> **STATED EXERCISE**:
Answer these questions using the article on the Xolobeni judgment below.
1. What date does the photo caption give for the residents and activists being at the Pretoria High Court?
2. Which court issued the ruling on access to applications for mining licences?
3. Who is the attorney for the Umgungundlovu community?

> **TEXT EXCERPT**:
Game-changing Xolobeni judgment orders applications for mining licences to be made public
Xolobeni residents and environmental activists at the Pretoria High Court on 24 April 2018. (Photo: Flickr / Granatarok)

In a ground-breaking judgment, the North-Gauteng High Court has ruled that affected communities have a right to see applications for mining licences — cutting out miles of red tape that environmentalists, activists and civil society organisations had to wade through in the past to gain access to these details, often with limited success.

A jubilant attorney acting for an Eastern Cape community that fought and defeated a mining giant, on Monday 14 September described a ruling by the North Gauteng High Court that those affected by mining operations had a right to see applications for licences as game-changing and great progress in levelling the playing field.

The attorney for the Umgungundlovu community, Johan Lorenzen, said the judgment went a long way towards balancing the power between mining companies and affected communities.

“After years of the Department of Mineral Resources failing to provide access to mining right applications or forcing communities to use a dysfunctional Promotion of Access to Information Act process, our clients are ecstatic at today’s victory that all communities are entitled to applications for mining rights over their land.

> **DATASET EXCERPTS**:
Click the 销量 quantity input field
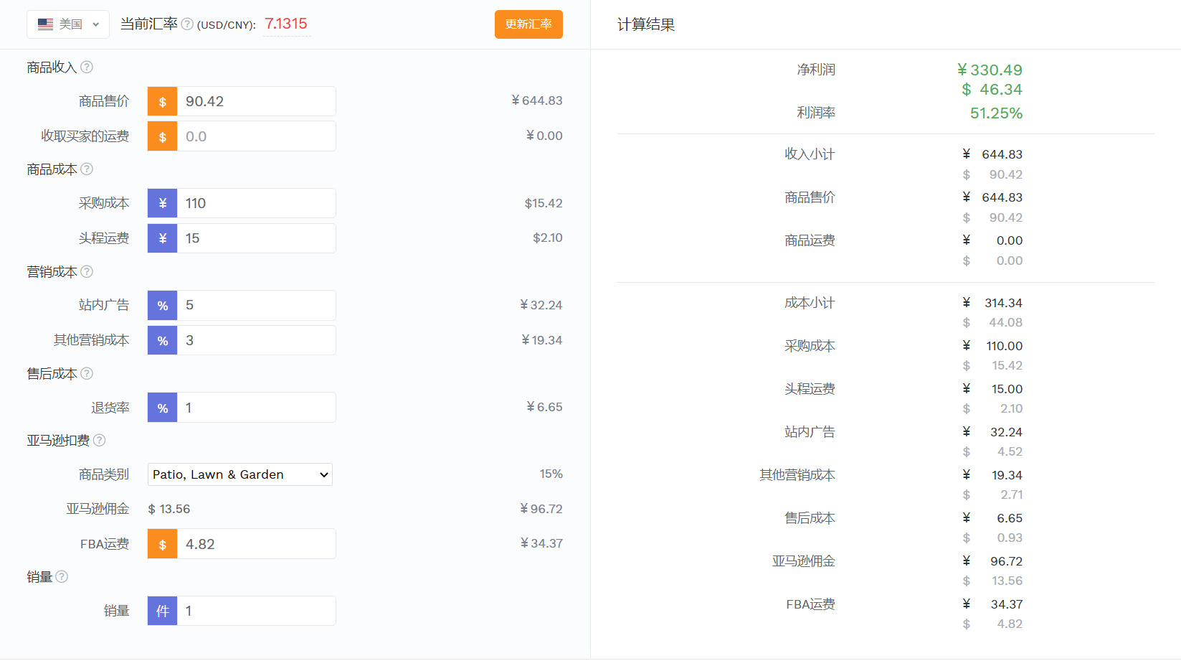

...

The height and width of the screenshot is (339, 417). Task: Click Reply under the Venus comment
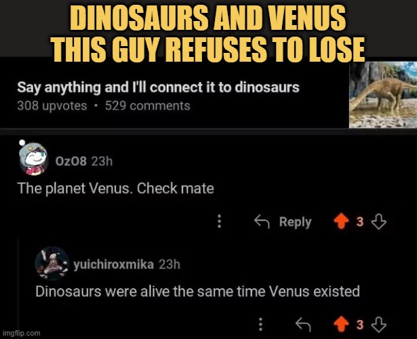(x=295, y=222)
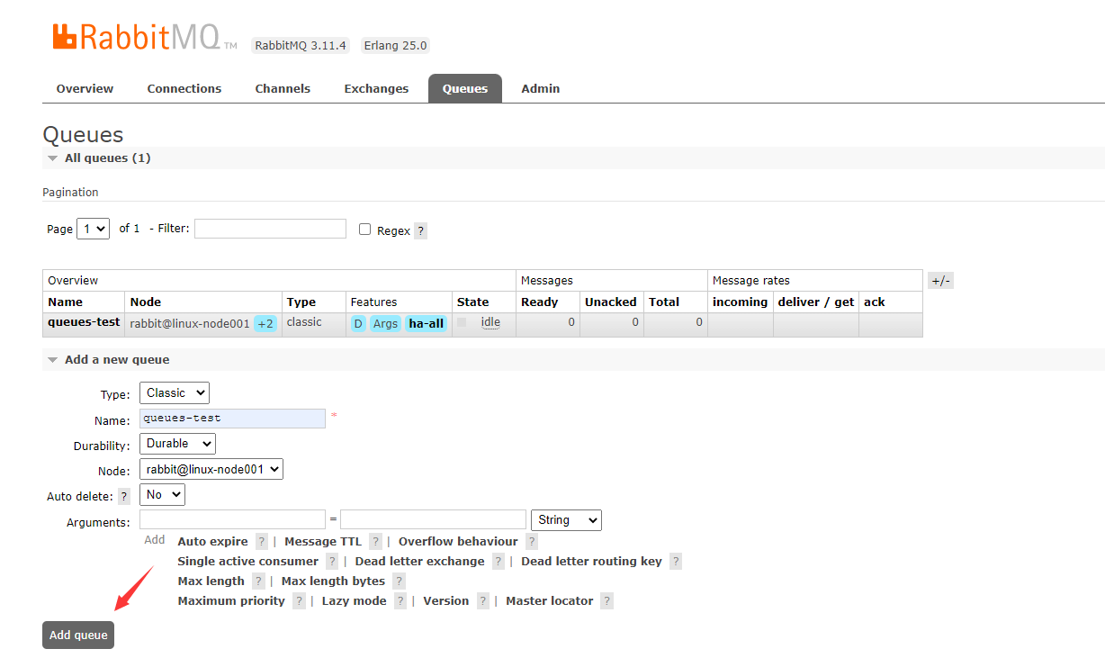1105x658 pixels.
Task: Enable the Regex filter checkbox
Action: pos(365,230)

> **WRITTEN ANSWER**:
1. 24 April 2018
2. The North Gauteng High Court
3. Johan Lorenzen